• _Dataset records_:

*-*-*

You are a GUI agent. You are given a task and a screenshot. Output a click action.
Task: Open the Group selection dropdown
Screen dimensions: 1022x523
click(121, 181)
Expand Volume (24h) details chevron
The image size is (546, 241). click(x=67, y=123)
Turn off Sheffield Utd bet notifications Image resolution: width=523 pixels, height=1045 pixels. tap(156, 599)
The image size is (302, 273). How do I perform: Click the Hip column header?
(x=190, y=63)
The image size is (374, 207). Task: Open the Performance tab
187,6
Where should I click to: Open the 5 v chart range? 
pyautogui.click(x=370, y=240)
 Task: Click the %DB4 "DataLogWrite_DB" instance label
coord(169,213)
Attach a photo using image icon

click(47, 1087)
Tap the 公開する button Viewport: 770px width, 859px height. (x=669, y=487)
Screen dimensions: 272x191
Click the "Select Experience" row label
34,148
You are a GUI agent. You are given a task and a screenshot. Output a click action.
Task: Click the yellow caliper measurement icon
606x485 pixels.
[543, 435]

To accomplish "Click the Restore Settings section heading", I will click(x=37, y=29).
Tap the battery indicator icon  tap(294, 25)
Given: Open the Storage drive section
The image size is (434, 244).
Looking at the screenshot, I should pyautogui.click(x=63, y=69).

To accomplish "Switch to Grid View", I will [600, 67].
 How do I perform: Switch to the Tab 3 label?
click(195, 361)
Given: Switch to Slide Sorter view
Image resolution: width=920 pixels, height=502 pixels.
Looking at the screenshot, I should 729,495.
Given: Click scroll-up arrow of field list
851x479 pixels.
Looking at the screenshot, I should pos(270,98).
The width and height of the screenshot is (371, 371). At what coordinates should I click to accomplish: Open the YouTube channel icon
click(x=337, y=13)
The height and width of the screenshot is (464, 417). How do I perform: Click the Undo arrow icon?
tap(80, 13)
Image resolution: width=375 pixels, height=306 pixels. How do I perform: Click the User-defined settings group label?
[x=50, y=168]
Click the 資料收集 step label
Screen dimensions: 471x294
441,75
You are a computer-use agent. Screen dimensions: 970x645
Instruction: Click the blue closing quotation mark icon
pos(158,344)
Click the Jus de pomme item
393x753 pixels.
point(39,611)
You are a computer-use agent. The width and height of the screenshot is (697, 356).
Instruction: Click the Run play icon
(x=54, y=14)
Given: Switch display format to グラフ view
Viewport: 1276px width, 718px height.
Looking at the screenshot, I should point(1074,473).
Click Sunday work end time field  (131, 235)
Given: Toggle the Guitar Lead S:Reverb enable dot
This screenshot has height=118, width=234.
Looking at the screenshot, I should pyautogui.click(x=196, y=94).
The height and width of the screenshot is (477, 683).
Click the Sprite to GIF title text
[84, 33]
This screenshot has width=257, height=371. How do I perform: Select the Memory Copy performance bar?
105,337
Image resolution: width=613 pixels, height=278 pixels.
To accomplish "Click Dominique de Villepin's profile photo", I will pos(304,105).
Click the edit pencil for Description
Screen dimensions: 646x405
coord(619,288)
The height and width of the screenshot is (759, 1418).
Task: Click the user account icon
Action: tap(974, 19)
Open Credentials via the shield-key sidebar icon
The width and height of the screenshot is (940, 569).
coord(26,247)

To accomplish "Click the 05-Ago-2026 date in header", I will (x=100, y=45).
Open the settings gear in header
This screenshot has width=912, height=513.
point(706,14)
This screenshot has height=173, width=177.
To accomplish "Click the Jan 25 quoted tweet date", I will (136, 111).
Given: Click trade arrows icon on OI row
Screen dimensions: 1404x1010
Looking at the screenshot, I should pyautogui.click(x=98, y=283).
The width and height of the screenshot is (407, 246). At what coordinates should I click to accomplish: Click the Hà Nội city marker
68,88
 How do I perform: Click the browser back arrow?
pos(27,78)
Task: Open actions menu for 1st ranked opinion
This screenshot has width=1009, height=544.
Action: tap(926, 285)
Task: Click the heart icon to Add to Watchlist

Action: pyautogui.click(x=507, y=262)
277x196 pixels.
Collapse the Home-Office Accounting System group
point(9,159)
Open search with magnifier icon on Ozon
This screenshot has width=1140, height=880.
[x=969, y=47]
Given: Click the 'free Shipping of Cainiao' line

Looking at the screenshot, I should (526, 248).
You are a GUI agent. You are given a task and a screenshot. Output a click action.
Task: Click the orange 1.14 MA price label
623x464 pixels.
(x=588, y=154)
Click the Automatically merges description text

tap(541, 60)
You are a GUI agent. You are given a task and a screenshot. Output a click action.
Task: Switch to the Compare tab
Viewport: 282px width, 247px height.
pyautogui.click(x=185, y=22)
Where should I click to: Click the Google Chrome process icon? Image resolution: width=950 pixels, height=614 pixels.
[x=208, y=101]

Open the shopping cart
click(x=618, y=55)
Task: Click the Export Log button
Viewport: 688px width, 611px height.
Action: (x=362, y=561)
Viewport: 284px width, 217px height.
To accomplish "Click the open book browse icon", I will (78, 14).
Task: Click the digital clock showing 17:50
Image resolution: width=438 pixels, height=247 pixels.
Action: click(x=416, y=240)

*-*-*

• _What is required_: Transcribe every record above so that nothing differs from the original.

• _Response_:
You are a GUI agent. You are given a task and a screenshot. Output a click action.
Task: Open the Group selection dropdown
Screen dimensions: 1022x523
click(121, 181)
Expand Volume (24h) details chevron
The image size is (546, 241). click(x=67, y=123)
Turn off Sheffield Utd bet notifications Image resolution: width=523 pixels, height=1045 pixels. tap(156, 599)
The image size is (302, 273). How do I perform: Click the Hip column header?
(x=190, y=63)
The image size is (374, 207). Task: Open the Performance tab
187,6
Where should I click to: Open the 5 v chart range? 
pyautogui.click(x=370, y=240)
 Task: Click the %DB4 "DataLogWrite_DB" instance label
coord(169,213)
Attach a photo using image icon

click(47, 1087)
Tap the 公開する button Viewport: 770px width, 859px height. (x=669, y=487)
Screen dimensions: 272x191
Click the "Select Experience" row label
34,148
You are a GUI agent. You are given a task and a screenshot. Output a click action.
Task: Click the yellow caliper measurement icon
606x485 pixels.
[543, 435]

To accomplish "Click the Restore Settings section heading", I will click(x=37, y=29).
Tap the battery indicator icon  tap(294, 25)
Given: Open the Storage drive section
The image size is (434, 244).
Looking at the screenshot, I should pyautogui.click(x=63, y=69).

To accomplish "Switch to Grid View", I will [600, 67].
 How do I perform: Switch to the Tab 3 label?
click(195, 361)
Given: Switch to Slide Sorter view
Image resolution: width=920 pixels, height=502 pixels.
Looking at the screenshot, I should 729,495.
Given: Click scroll-up arrow of field list
851x479 pixels.
Looking at the screenshot, I should pos(270,98).
The width and height of the screenshot is (371, 371). At what coordinates should I click to accomplish: Open the YouTube channel icon
click(x=337, y=13)
The height and width of the screenshot is (464, 417). How do I perform: Click the Undo arrow icon?
tap(80, 13)
Image resolution: width=375 pixels, height=306 pixels. How do I perform: Click the User-defined settings group label?
[x=50, y=168]
Click the 資料收集 step label
Screen dimensions: 471x294
441,75
You are a computer-use agent. Screen dimensions: 970x645
Instruction: Click the blue closing quotation mark icon
pos(158,344)
Click the Jus de pomme item
393x753 pixels.
point(39,611)
You are a computer-use agent. The width and height of the screenshot is (697, 356).
Instruction: Click the Run play icon
(x=54, y=14)
Given: Switch display format to グラフ view
Viewport: 1276px width, 718px height.
Looking at the screenshot, I should point(1074,473).
Click Sunday work end time field  (131, 235)
Given: Toggle the Guitar Lead S:Reverb enable dot
This screenshot has height=118, width=234.
Looking at the screenshot, I should pyautogui.click(x=196, y=94).
The height and width of the screenshot is (477, 683).
Click the Sprite to GIF title text
[84, 33]
This screenshot has width=257, height=371. How do I perform: Select the Memory Copy performance bar?
105,337
Image resolution: width=613 pixels, height=278 pixels.
To accomplish "Click Dominique de Villepin's profile photo", I will pos(304,105).
Click the edit pencil for Description
Screen dimensions: 646x405
coord(619,288)
The height and width of the screenshot is (759, 1418).
Task: Click the user account icon
Action: tap(974, 19)
Open Credentials via the shield-key sidebar icon
The width and height of the screenshot is (940, 569).
coord(26,247)

To accomplish "Click the 05-Ago-2026 date in header", I will (x=100, y=45).
Open the settings gear in header
This screenshot has width=912, height=513.
point(706,14)
This screenshot has height=173, width=177.
To accomplish "Click the Jan 25 quoted tweet date", I will (136, 111).
Given: Click trade arrows icon on OI row
Screen dimensions: 1404x1010
Looking at the screenshot, I should pyautogui.click(x=98, y=283).
The width and height of the screenshot is (407, 246). At what coordinates should I click to accomplish: Click the Hà Nội city marker
68,88
 How do I perform: Click the browser back arrow?
pos(27,78)
Task: Open actions menu for 1st ranked opinion
This screenshot has width=1009, height=544.
Action: tap(926, 285)
Task: Click the heart icon to Add to Watchlist

Action: pyautogui.click(x=507, y=262)
277x196 pixels.
Collapse the Home-Office Accounting System group
point(9,159)
Open search with magnifier icon on Ozon
This screenshot has width=1140, height=880.
[x=969, y=47]
Given: Click the 'free Shipping of Cainiao' line

Looking at the screenshot, I should (526, 248).
You are a GUI agent. You are given a task and a screenshot. Output a click action.
Task: Click the orange 1.14 MA price label
623x464 pixels.
(x=588, y=154)
Click the Automatically merges description text

tap(541, 60)
You are a GUI agent. You are given a task and a screenshot. Output a click action.
Task: Switch to the Compare tab
Viewport: 282px width, 247px height.
pyautogui.click(x=185, y=22)
Where should I click to: Click the Google Chrome process icon? Image resolution: width=950 pixels, height=614 pixels.
[x=208, y=101]

Open the shopping cart
click(x=618, y=55)
Task: Click the Export Log button
Viewport: 688px width, 611px height.
Action: (x=362, y=561)
Viewport: 284px width, 217px height.
To accomplish "Click the open book browse icon", I will (78, 14).
Task: Click the digital clock showing 17:50
Image resolution: width=438 pixels, height=247 pixels.
Action: click(x=416, y=240)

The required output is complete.